Medical_ChatBot
1.0.0
該項目構建了一個醫療聊天機器人,該聊天機器人從醫學PDF書籍中檢索信息,並利用蘭班進行處理和松果以進行有效的信息檢索。
from langchain_community . embeddings import HuggingFaceEmbeddings
from langchain_community . document_loaders import PyPDFLoader
from langchain . text_splitter import RecursiveCharacterTextSplitter
def create_knowledge_base ( pdf_path ):
# Load PDF text
loader = PyPDFLoader ( pdf_path , glob = "*.pdf" )
text_data = loader . load ()
# Text processing and chunking
text_splitter = RecursiveCharacterTextSplitter ( chunk_size = 500 , chunk_overlap = 20 )
text_chunks = text_splitter . split_documents ( text_data )
# Download Llama2 embeddings (or your chosen model)
embeddings = HuggingFaceEmbeddings ( model_name = "sentence-transformers/all-MiniLM-L6-v2" )
# Generate embeddings for each text chunk
# ... (code to generate embeddings for each chunk using embeddings object)
# Store text chunks and embeddings in a data structure (e.g., list of dictionaries)
knowledge_base = []
for i , chunk in enumerate ( text_chunks ):
chunk_embedding = embeddings . encode ( chunk ) # Generate embedding for the chunk
knowledge_base . append ({
"text" : chunk ,
"embedding" : chunk_embedding
})
return knowledge_base from langchain_pinecone import PineconeVectorStore
from pinecone . data . index import Index
from dotenv import load_dotenv
import os
def store_knowledge_base_in_pinecone ( knowledge_base ):
load_dotenv ()
PINECONE_API_KEY = os . getenv ( "PINECONE_API_KEY" )
PINECONE_ENV = os . getenv ( "PINECONE_ENV" )
PINECONE_INDEX_NAME = os . getenv ( "PINECONE_INDEX_NAME" )
# Connect to Pinecone
pc = pinecone . Pinecone ( api_key = PINECONE_API_KEY , environment = PINECONE_ENV )

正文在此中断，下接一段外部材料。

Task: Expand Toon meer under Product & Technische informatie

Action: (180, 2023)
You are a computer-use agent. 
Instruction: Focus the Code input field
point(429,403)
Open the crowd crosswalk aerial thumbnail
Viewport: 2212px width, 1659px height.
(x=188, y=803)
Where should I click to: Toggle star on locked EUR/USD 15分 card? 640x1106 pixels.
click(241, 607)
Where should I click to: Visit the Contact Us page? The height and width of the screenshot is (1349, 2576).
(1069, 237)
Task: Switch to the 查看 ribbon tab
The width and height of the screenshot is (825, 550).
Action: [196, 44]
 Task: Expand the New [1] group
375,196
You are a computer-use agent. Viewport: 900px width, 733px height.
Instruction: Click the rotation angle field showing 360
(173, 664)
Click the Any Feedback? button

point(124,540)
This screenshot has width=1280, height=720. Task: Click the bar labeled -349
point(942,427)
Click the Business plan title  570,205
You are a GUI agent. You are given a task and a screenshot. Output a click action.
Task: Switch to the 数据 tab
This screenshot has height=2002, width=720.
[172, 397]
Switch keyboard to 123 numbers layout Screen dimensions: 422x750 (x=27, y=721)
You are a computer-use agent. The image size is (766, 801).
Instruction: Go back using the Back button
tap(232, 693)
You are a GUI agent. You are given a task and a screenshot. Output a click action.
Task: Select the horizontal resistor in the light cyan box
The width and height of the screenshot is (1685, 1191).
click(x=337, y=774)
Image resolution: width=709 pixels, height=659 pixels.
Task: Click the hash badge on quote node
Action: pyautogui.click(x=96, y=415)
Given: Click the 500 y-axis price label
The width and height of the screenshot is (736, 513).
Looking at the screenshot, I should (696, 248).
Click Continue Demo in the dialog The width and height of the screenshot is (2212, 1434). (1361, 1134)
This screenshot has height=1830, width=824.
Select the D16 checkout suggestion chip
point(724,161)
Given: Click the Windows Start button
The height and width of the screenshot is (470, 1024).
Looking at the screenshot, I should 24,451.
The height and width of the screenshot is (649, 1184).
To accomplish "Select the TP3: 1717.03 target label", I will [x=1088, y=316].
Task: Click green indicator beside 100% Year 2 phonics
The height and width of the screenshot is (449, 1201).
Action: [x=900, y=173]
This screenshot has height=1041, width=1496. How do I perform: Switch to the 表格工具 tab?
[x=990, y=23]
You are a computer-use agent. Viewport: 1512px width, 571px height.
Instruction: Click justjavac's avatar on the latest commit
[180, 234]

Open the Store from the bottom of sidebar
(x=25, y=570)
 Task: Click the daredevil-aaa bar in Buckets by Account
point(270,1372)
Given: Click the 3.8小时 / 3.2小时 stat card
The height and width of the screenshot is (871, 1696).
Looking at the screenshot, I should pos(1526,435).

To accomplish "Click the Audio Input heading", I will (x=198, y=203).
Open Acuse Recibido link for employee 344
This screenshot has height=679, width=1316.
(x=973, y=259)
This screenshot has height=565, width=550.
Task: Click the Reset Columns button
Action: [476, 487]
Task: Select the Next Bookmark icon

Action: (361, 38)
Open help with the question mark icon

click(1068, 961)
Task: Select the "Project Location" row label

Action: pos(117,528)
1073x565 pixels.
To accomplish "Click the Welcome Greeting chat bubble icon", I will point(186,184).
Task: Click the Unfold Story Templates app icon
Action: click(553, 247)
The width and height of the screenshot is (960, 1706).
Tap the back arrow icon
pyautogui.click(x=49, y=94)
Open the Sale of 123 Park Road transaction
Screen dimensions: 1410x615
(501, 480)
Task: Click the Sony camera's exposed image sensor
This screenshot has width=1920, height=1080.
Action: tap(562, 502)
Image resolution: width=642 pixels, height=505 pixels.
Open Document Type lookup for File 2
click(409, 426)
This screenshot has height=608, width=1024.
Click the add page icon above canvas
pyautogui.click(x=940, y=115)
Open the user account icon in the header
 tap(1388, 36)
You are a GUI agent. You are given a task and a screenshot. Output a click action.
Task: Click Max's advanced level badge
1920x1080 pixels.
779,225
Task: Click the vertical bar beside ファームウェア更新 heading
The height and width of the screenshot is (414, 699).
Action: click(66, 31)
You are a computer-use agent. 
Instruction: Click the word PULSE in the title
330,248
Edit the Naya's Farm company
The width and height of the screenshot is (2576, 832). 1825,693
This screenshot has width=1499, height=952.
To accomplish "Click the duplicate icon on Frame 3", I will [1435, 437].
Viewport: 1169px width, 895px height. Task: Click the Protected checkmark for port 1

index = pc . Index ( PINECONE_INDEX_NAME )
# Extract text and embeddings from knowledge base
text_data = [ kb [ "text" ] for kb in knowledge_base ]
embeddings = [ kb [ "embedding" ] for kb in knowledge_base ]
# Store embeddings in Pinecone
PineconeVectorStore . from_documents ( text_data , embeddings , index_name = PINECONE_INDEX_NAME )
print ( f"Knowledge base stored in Pinecone index: { PINECONE_INDEX_NAME } " ) # This section is a placeholder as the full chatbot development requires additional libraries
# like Rasa or Dialogflow. Here's a basic outline to illustrate the concept.
def chatbot_loop ():
while True :
user_query = input ( "Ask me a medical question (or type 'quit' to exit): " )
if user_query . lower () == "quit" :
break
# Process user query (similar to text processing in knowledge base creation)
processed_query = # (code to clean and process the user query)
# Generate embedding for the user query
query_embedding = embeddings . encode ( processed_query )
# Retrieve similar text snippets from Pinecone using query embedding
similar_results = retrieve_from_pinecone ( query_embedding )
# Extract and present relevant information to the user
if similar_results :
for result in similar_results :
print ( f"Relevant Information: { result [ 'text' ] } " )
else :
print ( "Sorry, I couldn't find any information related to your question." )該項目展示了Langchain和Pinecone在創建醫療聊天機器人方面的潛力,該聊天機器人提供了一種訪問和理解醫療信息的訪問和有效方法。請記住要適應和擴展此概念,以適應您的醫學PDF書籍和所需功能的特定需求。
要設置Langchain Pinecone Vector Store項目,請執行以下步驟:
克隆存儲庫:
git clone https://github.com/ < username > / < repository > .git
cd < repository >安裝依賴項:
pip install -r requirements.txt配置環境變量:
在根目錄中創建.env文件並指定以下變量:
PINECONE_API_KEY=<your_pinecone_api_key>
PINECONE_ENV=<pinecone_environment>
PINECONE_INDEX_NAME=<pinecone_index_name>
要將向量存儲在Pinecone Vector數據庫中,請執行以下命令:
python store_vectors.py鼓勵和讚賞對Langchain Pinecone Vector Store項目的貢獻!如果您有增強功能,錯誤修復或新功能的想法,請提交拉動請求。請務必遵循存儲庫中概述的貢獻指南。
該項目是根據MIT許可證的,允許不受限制的使用,分發和修改,但遵守許可協議中指定的條款和條件。